> **EXERCISE GOAL**
Your answer should be the exact lines of the data below from the one containing "This screenshot has" through the one containing "The height and width of the screenshot is (455, 476)."; please include nothing else.

(Saved entries)

__________

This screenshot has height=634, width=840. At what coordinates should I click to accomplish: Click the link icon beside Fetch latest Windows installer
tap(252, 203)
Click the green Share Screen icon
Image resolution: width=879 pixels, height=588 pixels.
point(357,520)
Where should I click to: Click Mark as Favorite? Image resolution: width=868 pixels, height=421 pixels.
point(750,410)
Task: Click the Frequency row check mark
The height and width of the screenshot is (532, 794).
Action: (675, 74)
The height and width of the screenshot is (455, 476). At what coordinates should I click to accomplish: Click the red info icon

__________

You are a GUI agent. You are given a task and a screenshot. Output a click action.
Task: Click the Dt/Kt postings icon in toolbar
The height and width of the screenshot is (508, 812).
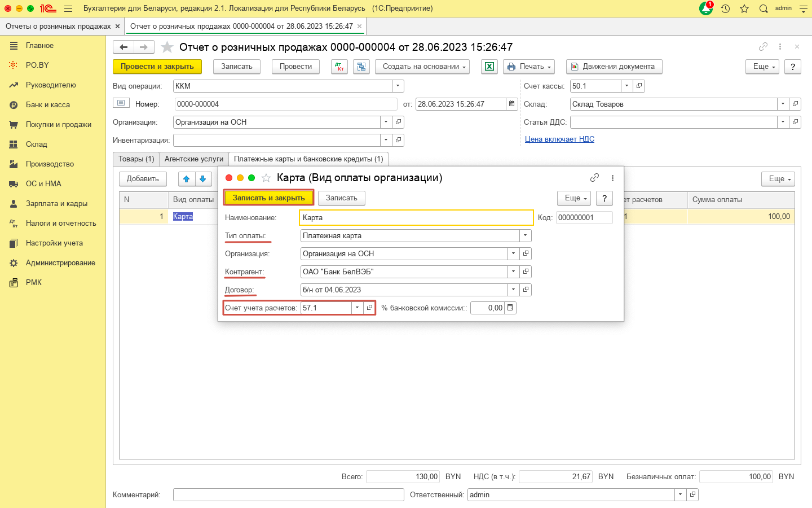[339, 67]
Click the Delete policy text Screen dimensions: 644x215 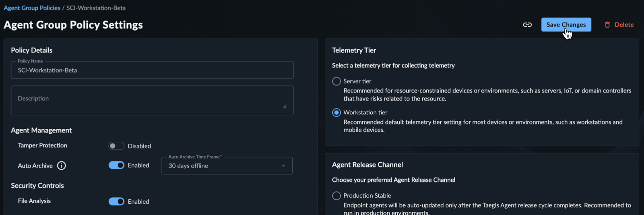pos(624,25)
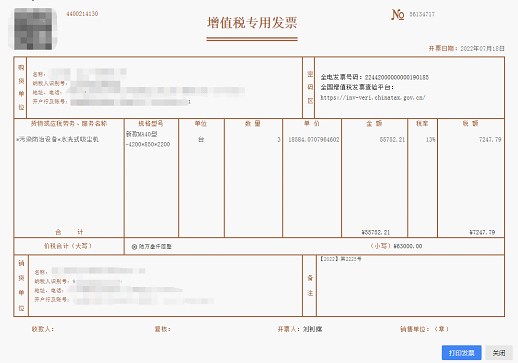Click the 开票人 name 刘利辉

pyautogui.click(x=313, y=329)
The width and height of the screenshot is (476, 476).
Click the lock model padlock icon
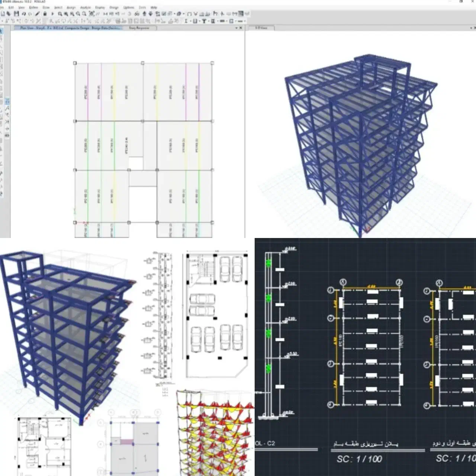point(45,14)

__________

> **ANSWER TO THIS TASK**
This screenshot has height=634, width=840. At what coordinates should I click to accomplish: Click the link icon beside Fetch latest Windows installer
tap(252, 203)
Click the green Share Screen icon
Image resolution: width=879 pixels, height=588 pixels.
point(357,520)
Where should I click to: Click Mark as Favorite? Image resolution: width=868 pixels, height=421 pixels.
point(750,410)
Task: Click the Frequency row check mark
The height and width of the screenshot is (532, 794).
Action: (675, 74)
The height and width of the screenshot is (455, 476). At what coordinates should I click to accomplish: Click the red info icon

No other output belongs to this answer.